Two hours later the hull swung open amidships and became a ramp. The boom, the inserts, the crate of parts were gone, in the care of Morrison's tippling drivers, who had submitted indifferently to his amateurish reprimand and accepted somewhat more gracefully his promise of abundant beer at the end of the line. Which left the six of them loitering, smoking, watching other men work, dodging the sun; yawning. When the ramp came down, Tall Boy laid a huge hand on Morrison's shoulder, and Goray flashed him a comical glance of mock terror, and the other three fell silent and gawked.

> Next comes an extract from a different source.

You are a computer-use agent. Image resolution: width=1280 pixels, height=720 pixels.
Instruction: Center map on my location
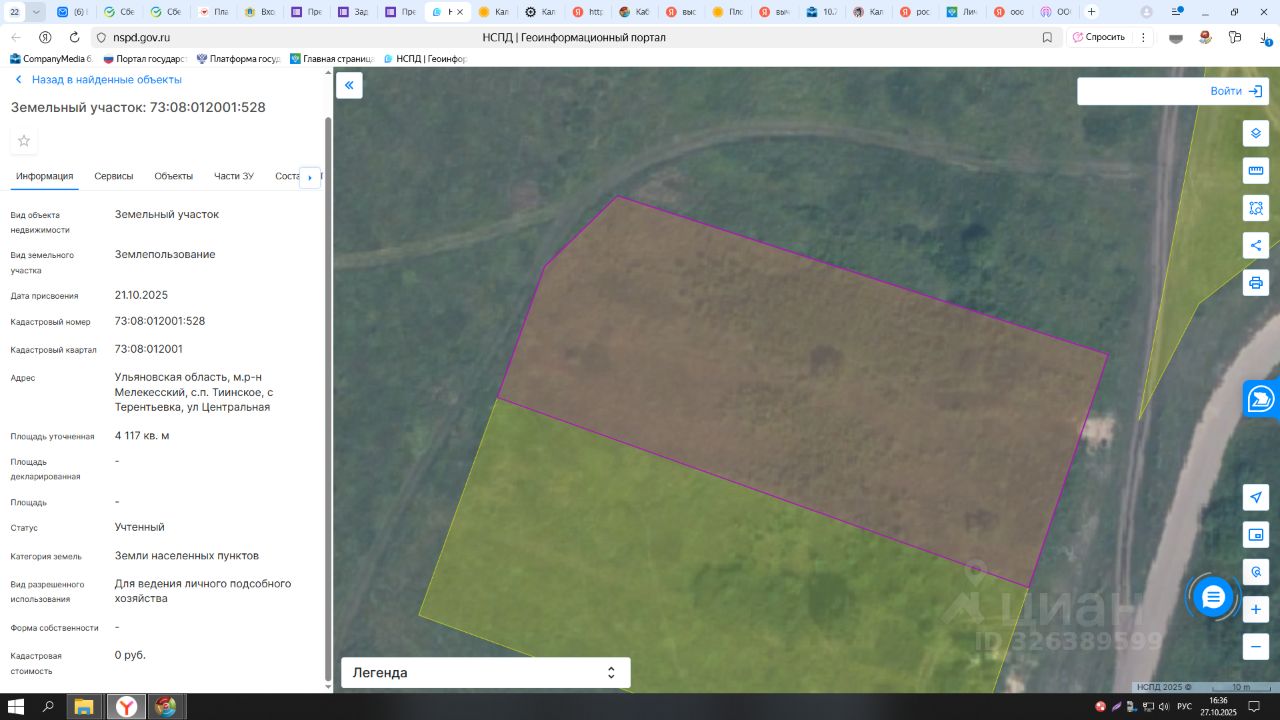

The chief mate was not an ass. He urged her out at a mile an hour, swung her right at the moment Morrison would have chosen, and brought her to a stop far down the dock, at the bows, with plenty of room to back her into place for the upper cab. He ordered the ramp up, and waited, and only when the dock was clear came to Morrison and asked, smiling, brisk and smug, if he wanted to take over.

“Yes,” Morrison said. “Come on, Tall Boy. First lesson.”

They scrambled aboard. It was not much of a lesson because the carrier was driven much like any truck, but it was twenty-five feet long and weighed twenty-four tons and was not altogether child's play. Tall Boy whispered to himself. Morrison backed with great care. He set the brakes, cut the motor, dropped the keys into his shirt pocket and buttoned the flap. “The driving is just oiler's work,” he said. “The real work is in the cab.” Tall Boy nodded; he knew.